* EXERCISE
The answer must be an exact copy of every record below.

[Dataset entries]
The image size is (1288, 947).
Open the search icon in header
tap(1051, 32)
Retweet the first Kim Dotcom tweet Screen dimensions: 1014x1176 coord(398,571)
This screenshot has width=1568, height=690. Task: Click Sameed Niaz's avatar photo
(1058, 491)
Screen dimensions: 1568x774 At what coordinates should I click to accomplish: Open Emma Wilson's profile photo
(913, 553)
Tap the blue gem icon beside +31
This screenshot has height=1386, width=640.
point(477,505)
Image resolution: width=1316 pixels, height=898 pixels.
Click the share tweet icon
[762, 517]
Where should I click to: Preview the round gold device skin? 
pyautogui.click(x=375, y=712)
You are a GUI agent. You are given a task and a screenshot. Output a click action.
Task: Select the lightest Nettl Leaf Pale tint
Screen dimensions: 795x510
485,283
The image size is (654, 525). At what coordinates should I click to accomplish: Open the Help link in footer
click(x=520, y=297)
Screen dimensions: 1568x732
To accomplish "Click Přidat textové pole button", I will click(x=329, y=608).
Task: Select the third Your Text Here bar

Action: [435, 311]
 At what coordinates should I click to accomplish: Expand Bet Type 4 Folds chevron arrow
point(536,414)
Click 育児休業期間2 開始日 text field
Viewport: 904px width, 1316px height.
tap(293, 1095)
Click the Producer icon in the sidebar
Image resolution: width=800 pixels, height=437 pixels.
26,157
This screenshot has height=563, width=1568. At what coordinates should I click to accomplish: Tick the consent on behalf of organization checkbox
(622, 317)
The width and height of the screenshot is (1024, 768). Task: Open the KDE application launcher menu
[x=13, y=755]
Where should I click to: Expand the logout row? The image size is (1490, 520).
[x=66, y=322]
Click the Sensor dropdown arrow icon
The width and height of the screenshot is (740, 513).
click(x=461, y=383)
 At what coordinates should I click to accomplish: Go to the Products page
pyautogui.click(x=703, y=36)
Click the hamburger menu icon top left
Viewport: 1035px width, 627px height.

* EXPECTED ANSWER
The image size is (1288, 947).
Open the search icon in header
tap(1051, 32)
Retweet the first Kim Dotcom tweet Screen dimensions: 1014x1176 coord(398,571)
This screenshot has width=1568, height=690. Task: Click Sameed Niaz's avatar photo
(1058, 491)
Screen dimensions: 1568x774 At what coordinates should I click to accomplish: Open Emma Wilson's profile photo
(913, 553)
Tap the blue gem icon beside +31
This screenshot has height=1386, width=640.
point(477,505)
Image resolution: width=1316 pixels, height=898 pixels.
Click the share tweet icon
[762, 517]
Where should I click to: Preview the round gold device skin? 
pyautogui.click(x=375, y=712)
You are a GUI agent. You are given a task and a screenshot. Output a click action.
Task: Select the lightest Nettl Leaf Pale tint
Screen dimensions: 795x510
485,283
The image size is (654, 525). At what coordinates should I click to accomplish: Open the Help link in footer
click(x=520, y=297)
Screen dimensions: 1568x732
To accomplish "Click Přidat textové pole button", I will click(x=329, y=608).
Task: Select the third Your Text Here bar

Action: [435, 311]
 At what coordinates should I click to accomplish: Expand Bet Type 4 Folds chevron arrow
point(536,414)
Click 育児休業期間2 開始日 text field
Viewport: 904px width, 1316px height.
tap(293, 1095)
Click the Producer icon in the sidebar
Image resolution: width=800 pixels, height=437 pixels.
26,157
This screenshot has height=563, width=1568. At what coordinates should I click to accomplish: Tick the consent on behalf of organization checkbox
(622, 317)
The width and height of the screenshot is (1024, 768). Task: Open the KDE application launcher menu
[x=13, y=755]
Where should I click to: Expand the logout row? The image size is (1490, 520).
[x=66, y=322]
Click the Sensor dropdown arrow icon
The width and height of the screenshot is (740, 513).
click(x=461, y=383)
 At what coordinates should I click to accomplish: Go to the Products page
pyautogui.click(x=703, y=36)
Click the hamburger menu icon top left
Viewport: 1035px width, 627px height.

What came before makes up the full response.